Brecon Beacons Getaway

Day 1

Over the bridge into Wales we went, and our first stop was Tredegar House. National Trust sites usually have some sort of family-friendly activity running over the summer, and this time it was a surprise mini-beach right by the stables. Buckets, spades, and sand in the middle of a grand estate — it was a fun way to break up the journey before heading further into the Brecon Beacons.

Driving deeper into the Brecon’s felt like stepping into a postcard. Every road seemed to have a pull-in spot with breathtaking views, and of course, the occasional sheep casually wandering across the tarmac like they owned the place.

We reached Bishop Meadow Holiday Park by late afternoon and were glad to be shown to a quiet pitch tucked into a sheltered corner — very welcome with the forecasted windy night ahead. We’re starting to get the hang of putting up our drive-away awning, so camp was up in no time.

Bishop Meadow itself turned out to be a lovely site:

  • Clean and regularly maintained toilets/showers
  • Friendly staff
  • A small (but slightly chilly at 24°C!) outdoor pool
  • A simple kids’ play area, enough for one last burst of energy before bedtime

It was peaceful too, with more seasonal pitches than touring ones, which gave it a settled feel.


Day 2

Our first morning in Brecon started grey, wet, and just a bit miserable. Determined not to let the weather win, we ventured into Brecon town on a mission for levelling blocks and lunch. The levelling blocks proved elusive, but we did find a large supermarket (not quite the same level of excitement).

Rather than eat sandwiches in a car park, we decided to keep driving — and it paid off. We stumbled across a quiet spot by a reservoir, just as the rain eased off. Sometimes the unplanned stops are the best ones.


Day 3

This was the big one — the Four Waterfalls Walk, the main reason I dragged the family to Wales. At the car park, we were warned (twice!) that the route might be “a bit much” for little legs. We politely ignored the first warning, but took the second bit of advice and opted for a slightly shorter loop that still included the highlights.

And what highlights they were. The most impressive waterfall, Sgwd yr Eira, involved a steep 188-step descent — and, of course, the same climb back up.
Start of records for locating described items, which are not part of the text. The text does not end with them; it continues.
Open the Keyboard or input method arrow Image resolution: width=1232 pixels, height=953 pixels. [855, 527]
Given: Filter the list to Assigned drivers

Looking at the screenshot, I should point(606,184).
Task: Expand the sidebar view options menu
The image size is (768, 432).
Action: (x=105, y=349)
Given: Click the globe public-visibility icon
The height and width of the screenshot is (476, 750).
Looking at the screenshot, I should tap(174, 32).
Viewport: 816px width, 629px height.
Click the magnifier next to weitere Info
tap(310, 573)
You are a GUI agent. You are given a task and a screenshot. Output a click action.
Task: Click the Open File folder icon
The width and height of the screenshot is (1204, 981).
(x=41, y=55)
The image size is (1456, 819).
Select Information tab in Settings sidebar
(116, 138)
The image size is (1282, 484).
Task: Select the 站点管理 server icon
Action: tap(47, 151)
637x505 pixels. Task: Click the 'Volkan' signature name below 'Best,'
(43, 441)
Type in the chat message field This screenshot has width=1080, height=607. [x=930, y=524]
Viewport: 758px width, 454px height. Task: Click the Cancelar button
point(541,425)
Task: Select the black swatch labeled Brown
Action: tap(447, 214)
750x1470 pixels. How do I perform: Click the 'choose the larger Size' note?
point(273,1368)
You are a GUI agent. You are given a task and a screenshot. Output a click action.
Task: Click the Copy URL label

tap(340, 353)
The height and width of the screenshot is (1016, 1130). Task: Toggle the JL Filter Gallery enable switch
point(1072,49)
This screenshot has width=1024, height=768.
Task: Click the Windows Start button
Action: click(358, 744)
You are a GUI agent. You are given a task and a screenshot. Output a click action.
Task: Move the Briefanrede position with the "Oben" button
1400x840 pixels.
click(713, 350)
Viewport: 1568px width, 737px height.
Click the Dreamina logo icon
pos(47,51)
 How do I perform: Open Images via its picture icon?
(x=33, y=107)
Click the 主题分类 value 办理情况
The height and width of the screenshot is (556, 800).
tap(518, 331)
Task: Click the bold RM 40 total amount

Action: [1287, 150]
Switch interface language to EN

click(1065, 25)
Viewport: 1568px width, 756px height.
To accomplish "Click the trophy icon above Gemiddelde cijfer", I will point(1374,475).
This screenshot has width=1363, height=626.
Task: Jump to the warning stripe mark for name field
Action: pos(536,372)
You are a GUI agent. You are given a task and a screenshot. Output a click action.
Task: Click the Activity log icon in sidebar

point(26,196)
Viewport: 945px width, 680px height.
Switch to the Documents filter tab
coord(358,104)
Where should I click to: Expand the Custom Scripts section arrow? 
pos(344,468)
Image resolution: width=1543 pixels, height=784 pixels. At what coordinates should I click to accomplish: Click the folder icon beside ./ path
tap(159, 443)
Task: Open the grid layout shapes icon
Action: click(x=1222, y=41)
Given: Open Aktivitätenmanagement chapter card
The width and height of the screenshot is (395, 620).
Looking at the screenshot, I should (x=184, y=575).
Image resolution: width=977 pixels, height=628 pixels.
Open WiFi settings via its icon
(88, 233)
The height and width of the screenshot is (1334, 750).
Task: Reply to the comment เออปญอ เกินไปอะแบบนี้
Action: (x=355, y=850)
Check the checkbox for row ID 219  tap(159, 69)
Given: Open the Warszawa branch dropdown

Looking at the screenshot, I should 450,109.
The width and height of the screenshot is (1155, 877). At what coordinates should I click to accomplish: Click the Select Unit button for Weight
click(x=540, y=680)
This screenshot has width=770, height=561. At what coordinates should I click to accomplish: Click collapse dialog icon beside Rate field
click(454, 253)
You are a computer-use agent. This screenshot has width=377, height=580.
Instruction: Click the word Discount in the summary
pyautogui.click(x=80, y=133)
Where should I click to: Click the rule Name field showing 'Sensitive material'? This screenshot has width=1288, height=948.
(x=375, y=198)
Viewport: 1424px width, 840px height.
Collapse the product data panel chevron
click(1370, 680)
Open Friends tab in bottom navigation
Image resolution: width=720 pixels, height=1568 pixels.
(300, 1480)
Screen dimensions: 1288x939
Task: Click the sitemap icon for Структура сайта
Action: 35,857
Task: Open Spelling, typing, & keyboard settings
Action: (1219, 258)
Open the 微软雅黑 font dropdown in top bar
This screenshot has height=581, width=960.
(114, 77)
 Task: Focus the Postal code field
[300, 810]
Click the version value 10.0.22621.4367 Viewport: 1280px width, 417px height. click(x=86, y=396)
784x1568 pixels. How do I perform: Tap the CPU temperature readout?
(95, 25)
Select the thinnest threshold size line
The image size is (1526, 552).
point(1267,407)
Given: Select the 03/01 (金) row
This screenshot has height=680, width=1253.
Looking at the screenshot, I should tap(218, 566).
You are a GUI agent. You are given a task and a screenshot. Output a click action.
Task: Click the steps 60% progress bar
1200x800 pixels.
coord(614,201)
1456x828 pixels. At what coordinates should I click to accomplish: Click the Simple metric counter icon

Totally worth it. The path ran behind the waterfall itself, a narrow rocky walkway where you could feel the spray and the power of the water crashing down in front of you.

Our little girl managed the whole four-mile trek without complaint — an achievement in itself! It left us wondering whether she might even be ready for Pen-y-Fan next time.


Day 4

After the previous day’s adventure, we planned something a little more relaxed: a last-minute booking (at about 11 pm the night before!) for the Brecon Mountain Railway. Chugging through the hills by steam train was the perfect way to soak in the scenery without any steep climbs involved.

On the way back we had some time to spare, so we pulled over at yet another reservoir. When the Brecon Beacons decide to show you some sunshine, everywhere looks like a beauty spot — no effort required.


Day 5

Home time — but not before one final treat. We stopped at the brilliantly named Alpaca My Boots for an alpaca trek. Ettie and Kerry were paired with a fluffy companion called Pedro, and took him for a walk up to a nearby peak. According to reports, Pedro was a complete gentleman — no pulling, just steady strolling — and was rewarded with snacks back at the farm.

A quirky, memorable end to the trip before heading back across the bridge.